André Hahn, stellvertretender Fraktionsvorsitzender der LINKEN, findet es »unerträglich, dass mit öffentlichen Geldern Gräber von Personen gepflegt werden, die als KZ-Kommandanten oder Militärangehörige an schlimmsten Verbrechen der NS-Zeit beteiligt waren«. Für ihn kommt das »einer Verhöhnung der Opfer der Naziherrschaft gleich«. Hahn fordert eine Änderung des Gräbergesetzes. NS-Massenmörder dürften nicht länger als »Opfer von Krieg und Gewaltherrschaft« gelten.

Wie fragwürdig das Vorgehen der Bundesregierung ist, illustrieren die Fälle von Bruno Bräuer und Friedrich-Wilhelm Müller. Beide Generäle wurden kurz nach dem Ende des Zweiten Weltkriegs in Griechenland wegen Massakern an Zivilist*innen und der Deportation von 8000 Jüdinnen und Juden zum Tode verurteilt. 1947 wurden sie hingerichtet und in den Kriegsgräberstätten Maleme und Dionyssos-Rapendoza beigesetzt. Dort liegen sie bis heute.
Die Bundesregierung bestätigt, dass die Pflege von Gräbern wie diesen nach dem deutsch-griechischen Kriegsgräberabkommen weiter mit Steuergeldern finanziert wird. Dies ist umso skandalöser, als sich an den meisten dieser Gräber keine Informationen über die Taten der dort Bestatteten finden. Auf den Grabsteinen steht meist nur der Name über Geburts- und Todesdatum. Zudem besteht hier, anders als auf zivilen Friedhöfen ein »ewiges Ruherecht«. Aufklärung über die Verbrechen von Bräuer und Müller gibt es lediglich in einer Ausstellung in Maleme.

Für Hahn ist all das »absolut inakzeptabel«. »Ich habe überhaupt kein Verständnis dafür, dass Steuergelder für die Gräber dieser beiden Kriegsverbrecher verwendet werden«, so der LINKE-Politiker.

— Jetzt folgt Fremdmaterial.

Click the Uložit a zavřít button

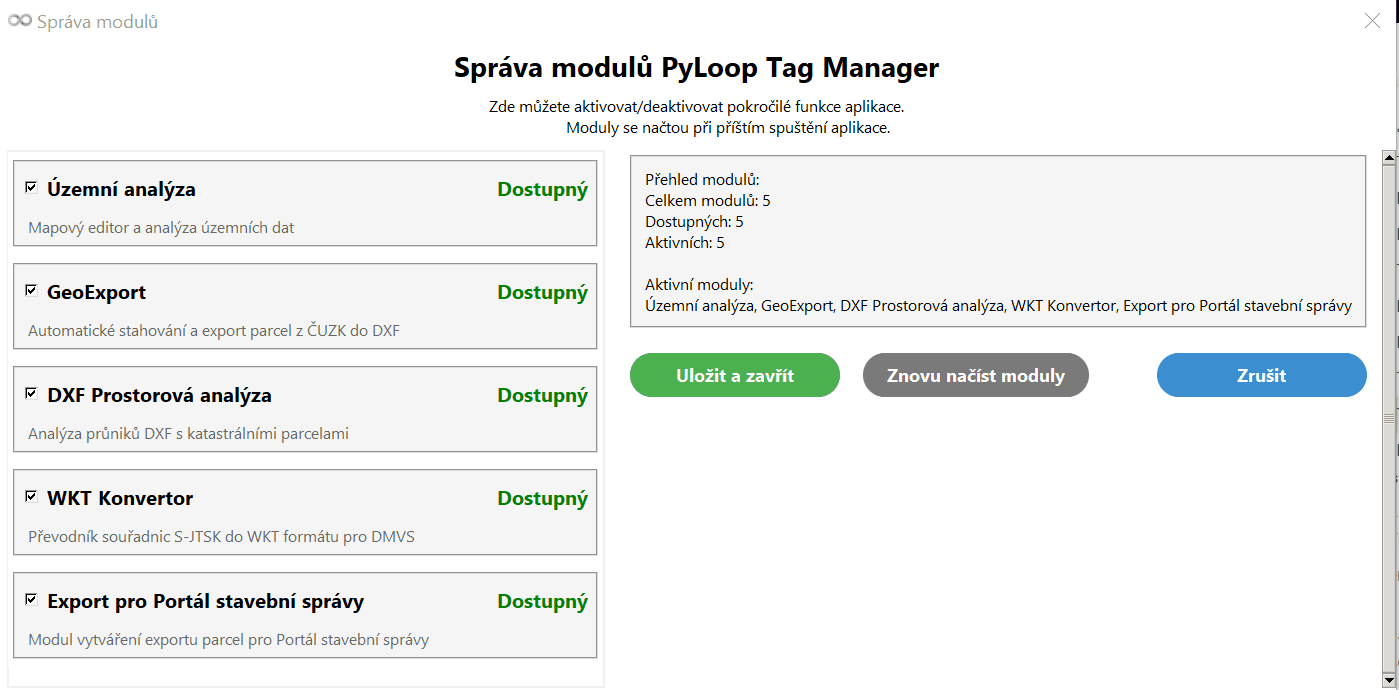[735, 375]
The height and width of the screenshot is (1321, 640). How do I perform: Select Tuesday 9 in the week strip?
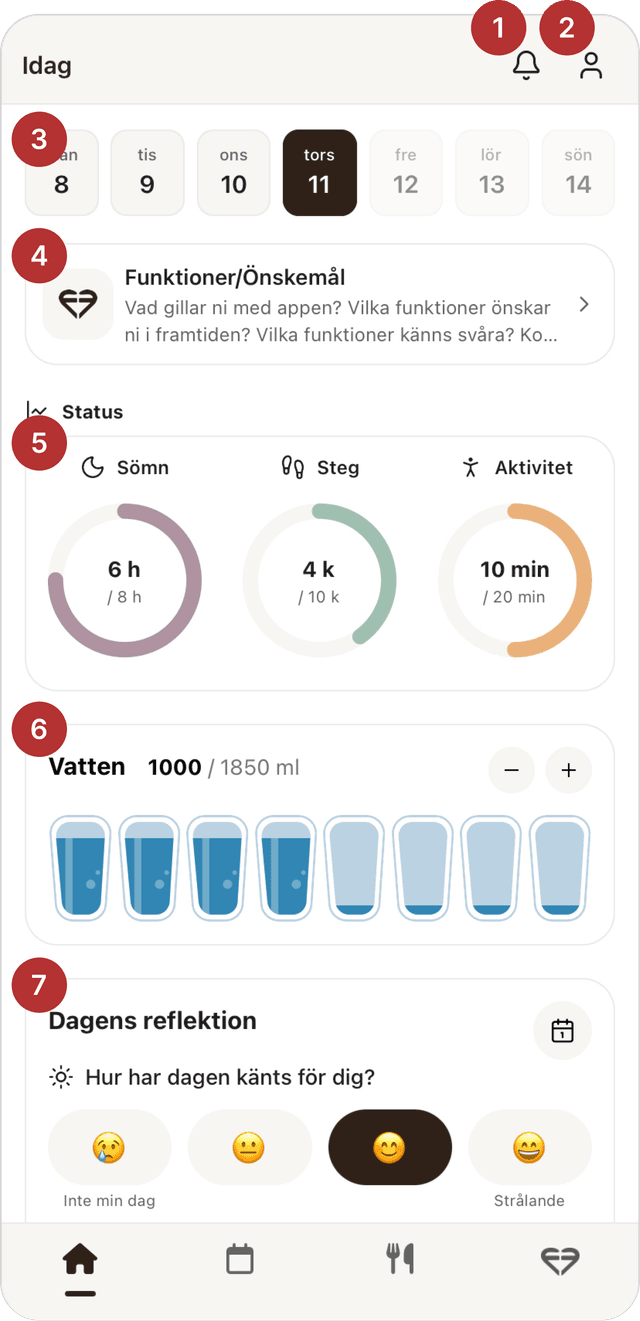point(147,172)
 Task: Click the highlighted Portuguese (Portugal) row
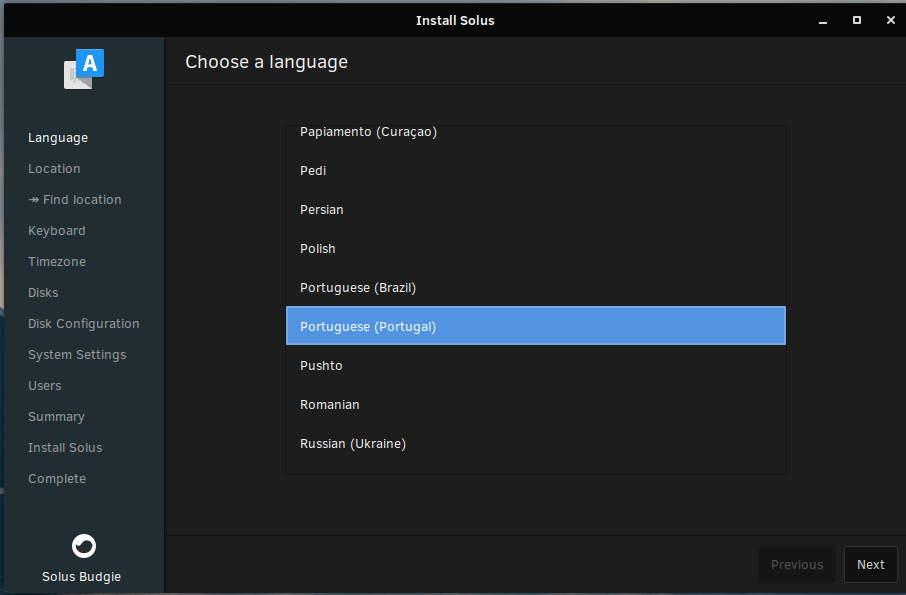(536, 326)
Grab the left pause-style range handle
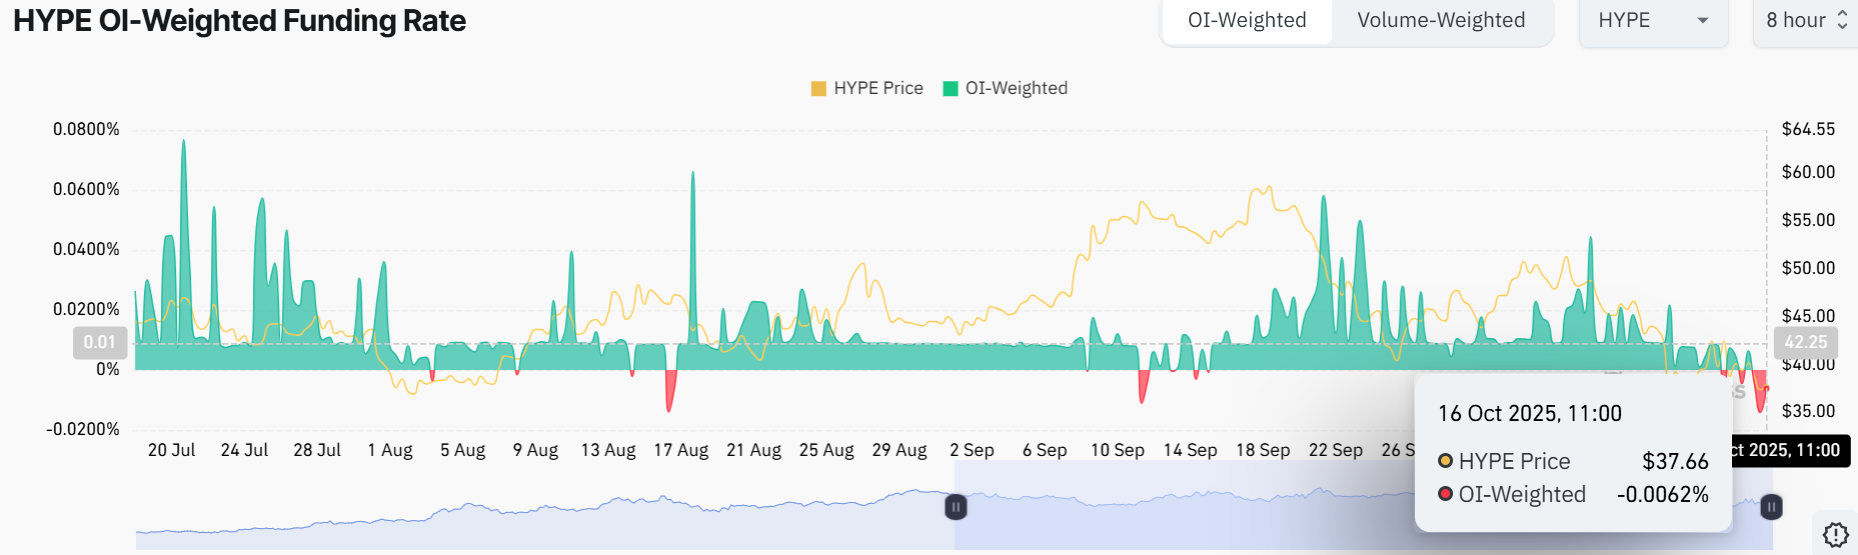Viewport: 1858px width, 555px height. (x=955, y=507)
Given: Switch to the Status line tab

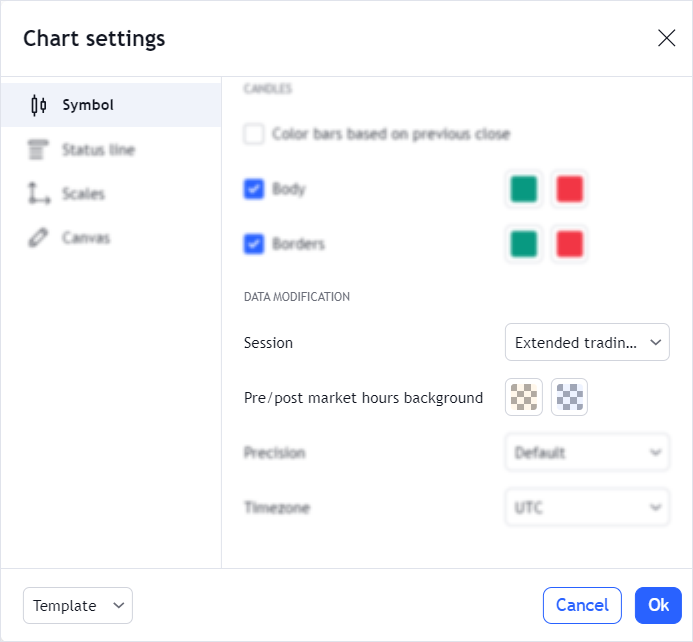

Der Antwort auf seine Anfrage lässt sich auch entnehmen, dass die deutsche Botschaft in Griechenland dafür sorgt, dass auf den erwähnten Friedhöfen regelmäßig Kränze niederlegt und Gedenkveranstaltungen abgehalten werden. Die Bundesregierung befürwortet das »als Mahnung gegen Krieg und als Gedenken an Tausende Menschenleben, die die deutsche Besatzung auf Kreta und in ganz Griechenland gefordert hat.«

Wer dabei Opfer und wer Täter war, bleibt bei dieser Art des Gedenkens nebensächlich. Die Regierung rechtfertigt das mit der Beteiligung von Vertretern der griechischen Regierung und von Opferverbänden an den Zeremonien. Der deutsche Botschafter habe auch der Opfer der an der Zivilbevölkerung begangenen Gräueltaten gedacht, heißt es.

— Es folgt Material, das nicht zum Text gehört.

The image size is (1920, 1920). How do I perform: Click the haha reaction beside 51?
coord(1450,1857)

Der Volksbund verteidigte seine Arbeit nach Bekanntwerden der Anfrage. Man sei sich der »Problematik« bewusst und wolle »Friedhöfe zu Orten der Auseinandersetzung mit und der Verantwortung für Vergangenheit und Zukunft machen«, erklärte der Verein kürzlich gegenüber dem »Tagesspiegel«. Die Tatsache, dass dort »häufig einfache Soldaten neben Kriegsverbrechern, Zivilisten neben Internierten, Täter neben Opfern liegen – und dass manche auch beides waren«, mache die »komplexe und grausame Dimension dieses Krieges deutlich«, so der Volksbund.

Die Bundesregierung stellte im Übrigen klar, dass Gedenktafeln mit der Aufschrift »Sie gaben ihr Leben für ihr Vaterland« in Maleme nicht entfernt werden sollen. Sie seien »mittlerweile selbst historische Zeitzeugnisse« und stünden für den »gesellschaftlichen Wandel in der Erinnerungspolitik«. Wie ernst es der deutschen Politik mit echter Aufarbeitung ist, zeigt ihre Reaktion auf die Reparationsforderungen Griechenlands: Sie wurden dieser Tage erneut zurückgewiesen.